The Pact app is premised on paying members that complete health-related weekly "pacts" with funds generated by users that fail to do so. Members set targets and penalty amounts between five and fifty dollars in case they break the pact. For example, GymPacts involves committing to exercise a specified number of times per week and VeggiePacts involves committing to eat a specified number of fruit and vegetables per week. Pacts automatically renew on Monday nights, and the app assured consumers it would never charge them unless they fail to complete a pact. According to the complaint, Pact, Inc. did not pay consumers for successfully-completed pacts—and in some cases charged them—and continuously charged consumers after cancellation.

In addition to deceptive acts and practices and unfair billing practices, the FTC charged Pact, Inc. with a specific violation of section 4 of the Restore Online Shoppers' Confidence Act (ROSCA) due to the Pact app's negative option feature, defined by FTC Telemarketing Sales Rules as a provision in which consumer silence or failure to take affirmative action operates as acceptance. 16 C.F.R. § 310.2(w). Information regarding recurring charges was buried in 4,400 words, or forty-three screens on an iPhone 5S. Consumers either could not locate instructions or took proper steps to freeze or stop charges but were charged nevertheless. In some cases, Pact, Inc. charged consumers hundreds of dollars even after they had deleted their accounts.

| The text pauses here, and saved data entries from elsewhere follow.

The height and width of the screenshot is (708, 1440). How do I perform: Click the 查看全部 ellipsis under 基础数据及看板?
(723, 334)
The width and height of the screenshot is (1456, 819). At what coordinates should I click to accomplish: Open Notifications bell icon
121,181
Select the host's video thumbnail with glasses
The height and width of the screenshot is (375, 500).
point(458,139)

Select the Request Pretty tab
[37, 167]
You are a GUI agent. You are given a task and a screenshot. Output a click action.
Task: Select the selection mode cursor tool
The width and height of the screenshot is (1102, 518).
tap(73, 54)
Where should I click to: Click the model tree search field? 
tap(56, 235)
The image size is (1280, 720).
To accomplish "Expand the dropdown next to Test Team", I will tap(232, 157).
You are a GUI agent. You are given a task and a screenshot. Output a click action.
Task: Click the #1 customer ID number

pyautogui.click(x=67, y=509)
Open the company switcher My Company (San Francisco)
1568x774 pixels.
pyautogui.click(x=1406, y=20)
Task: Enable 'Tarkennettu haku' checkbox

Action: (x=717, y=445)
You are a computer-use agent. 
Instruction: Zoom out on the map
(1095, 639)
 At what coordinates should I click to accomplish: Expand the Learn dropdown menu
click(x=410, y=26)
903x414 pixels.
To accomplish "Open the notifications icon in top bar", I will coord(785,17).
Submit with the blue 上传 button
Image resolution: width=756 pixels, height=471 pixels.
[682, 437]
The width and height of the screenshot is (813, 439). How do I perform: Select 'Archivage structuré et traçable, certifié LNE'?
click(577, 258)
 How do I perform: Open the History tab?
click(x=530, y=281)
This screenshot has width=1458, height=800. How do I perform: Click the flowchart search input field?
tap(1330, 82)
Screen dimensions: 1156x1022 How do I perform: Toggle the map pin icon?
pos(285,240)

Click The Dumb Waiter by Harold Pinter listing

The proposed order includes a $1,500,000 money judgment in favor of the FTC and permanently restrains and enjoins Pact, Inc. from three key things: (1) misrepresenting material facts concerning the app such as total costs, restrictions, limitations, conditions, or aspects and characteristics of the app; (2) charging consumers without first obtaining express, informed consent; and (3) violating ROSCA by obtaining billing information for transactions involving a negative option feature without clear and conspicuous disclosure.

Takeaway: Companies should carefully consider compliance issues relating to recurring charges before incorporating negative option features into terms of products and services.

This article is presented for informational purposes only and is not intended to constitute legal advice.